IV. La Doctrine. — La critique n’est pas l’abolition de la métaphysique, c’est l’introduction à la métaphysique comme science. Dans la réalisation du plan qu’elle trace, la méthode à suivre est celle qu’a inaugurée l’illustre Wolff. On sait que la logique transcendantale ne brise pas les cadres de la logique générale : elle les remplit. La raison humaine est législatrice de deux manières : par son entendement dans le domaine de la nature, par sa volonté dans le domaine de la liberté. D’où l’idée d’une double métaphysique : celle de la nature et celle des mœurs. Il n’y en a pas d’autre.

A. Métaphysique de la science de la nature. (Sources : Principes métaphysiques de la science de la nature ; Passage des principes métaphysiques de la science de la nature à la physique.) Seule durable, la matière corporelle peut seule donner lieu à une métaphysique. Celle-ci cherche tout d’abord, parmi les données sensibles ou propriétés de la matière, un objet auquel soient applicables les Iois synthétiques de l’entendement. Elle le trouve dans le mouvement. Cet unique emprunt une fois fait à l’expérience, la métaphysique poursuit sa marche en procédant a priori. Déterminé selon la seule notion de quantité, le mouvement n’est qu’une grandeur dans le temps et l’espace : il n’implique pas encore de cause de production ou de modification. Il donne lieu en ce sens à la phoronomie, que nous appelons aujourd’hui cinématique. Déterminé, en outre, suivant la notion de qualité, il enveloppe une grandeur intensive ou force, comme cause de son existence et de nos affections sensibles. La théorie de la force est la dynamique : c’est la pièce essentielle de cette partie de la métaphysique kantienne. Il faut admettre autant de forces simples qu’il est nécessaire pour distinguer les mouvements sur une ligne droite, par conséquent une force de répulsion et une force d’attraction. De la première résulte la divisibilité à l’infini, de la seconde une limitation de la première. Ces deux forces sont solidaires : la solidité, que les newtoniens se sont vus obligés d’ajouter à l’attraction, à moins d’être une qualité occulte, suppose une force répulsive. La matière résulte de leur équilibre. Déterminée par la notion de relation, la matière se revêt des propriétés qu’étudie la mécanique proprement dite. À ce point de vue, Kant établit la loi de la persistance de la substance matérielle, la loi de l’inertie, la loi de l’action et de la réaction. Enfin, en ce qui concerne la modalité, il s’agit de savoir quelles sont les règles que suit notre esprit quand il distingue le mouvement possible, réel ou nécessaire : c’est la phénoménologie. Le mouvement rectiligne n’est que possible, et appartient à la phoronomie ; le mouvement curviligne est réel et appartient à la dynamique ; le mouvement conçu comme communiqué par un moteur à un mobile est déterminé nécessairement quant à l’existence et à la vitesse, et appartient à la mécanique.

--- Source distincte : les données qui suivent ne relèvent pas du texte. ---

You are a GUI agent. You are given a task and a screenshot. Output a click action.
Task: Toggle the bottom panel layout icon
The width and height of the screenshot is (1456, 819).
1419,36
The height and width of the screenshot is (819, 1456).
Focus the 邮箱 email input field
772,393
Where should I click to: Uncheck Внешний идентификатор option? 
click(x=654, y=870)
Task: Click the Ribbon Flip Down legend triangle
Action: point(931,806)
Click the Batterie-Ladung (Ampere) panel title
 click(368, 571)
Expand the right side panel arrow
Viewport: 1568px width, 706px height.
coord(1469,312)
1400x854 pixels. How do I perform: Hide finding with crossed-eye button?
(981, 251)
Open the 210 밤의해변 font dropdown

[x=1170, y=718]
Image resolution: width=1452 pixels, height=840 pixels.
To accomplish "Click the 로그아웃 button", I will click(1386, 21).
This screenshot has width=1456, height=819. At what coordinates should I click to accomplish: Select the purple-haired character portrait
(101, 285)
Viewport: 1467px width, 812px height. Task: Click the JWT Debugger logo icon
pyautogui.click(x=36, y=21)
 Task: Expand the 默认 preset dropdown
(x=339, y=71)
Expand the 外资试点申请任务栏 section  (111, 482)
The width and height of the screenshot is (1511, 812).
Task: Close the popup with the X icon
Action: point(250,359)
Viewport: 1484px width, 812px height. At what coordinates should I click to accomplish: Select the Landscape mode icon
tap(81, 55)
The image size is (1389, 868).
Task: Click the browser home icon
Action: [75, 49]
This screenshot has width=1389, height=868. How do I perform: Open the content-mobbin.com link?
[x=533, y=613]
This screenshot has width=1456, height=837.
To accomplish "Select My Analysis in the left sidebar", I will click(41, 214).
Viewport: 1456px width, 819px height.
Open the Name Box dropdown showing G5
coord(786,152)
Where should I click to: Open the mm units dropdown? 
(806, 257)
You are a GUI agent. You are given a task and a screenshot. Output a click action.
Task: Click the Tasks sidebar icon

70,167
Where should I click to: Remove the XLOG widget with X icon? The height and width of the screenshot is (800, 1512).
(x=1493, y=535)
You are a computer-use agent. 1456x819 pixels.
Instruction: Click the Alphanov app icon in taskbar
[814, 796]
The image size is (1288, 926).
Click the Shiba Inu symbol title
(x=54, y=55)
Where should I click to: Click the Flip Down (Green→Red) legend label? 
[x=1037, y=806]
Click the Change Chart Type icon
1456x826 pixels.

De ces principes métaphysiques Kant a tenté de passer à la physique elle-même. La physique serait constituée comme science, si l’on parvenait à déterminer a priori les forces qui produisent la sensation. Or, il résulte de la critique que ces forces, étant liées à la vie de l’esprit, doivent être, en définitive, de la nature de l’esprit. Elles ne peuvent être que l’action exercée sur notre moi empirique par notre spontanéité, c.-à-d. par notre entendement. Et c’est parce que cette action est transcendantale que, cherchant à nous représenter la cause de nos sensations, nous imaginons des choses situées dans l’espace. Dès lors, le principe de la déduction des espèces matérielles est entre nos mains : il n’est autre que le principe des fonctions du sujet. C’est en ce sens que Kant entreprend, à la lumière des catégories, la déduction des différentes espèces de forces, de la matière première ou éther, des bases ou matières spécifiques. Et vraisemblablement, il en serait venu à une déduction rationnelle du système du monde lui-même, tel que l’avait constitué Newton.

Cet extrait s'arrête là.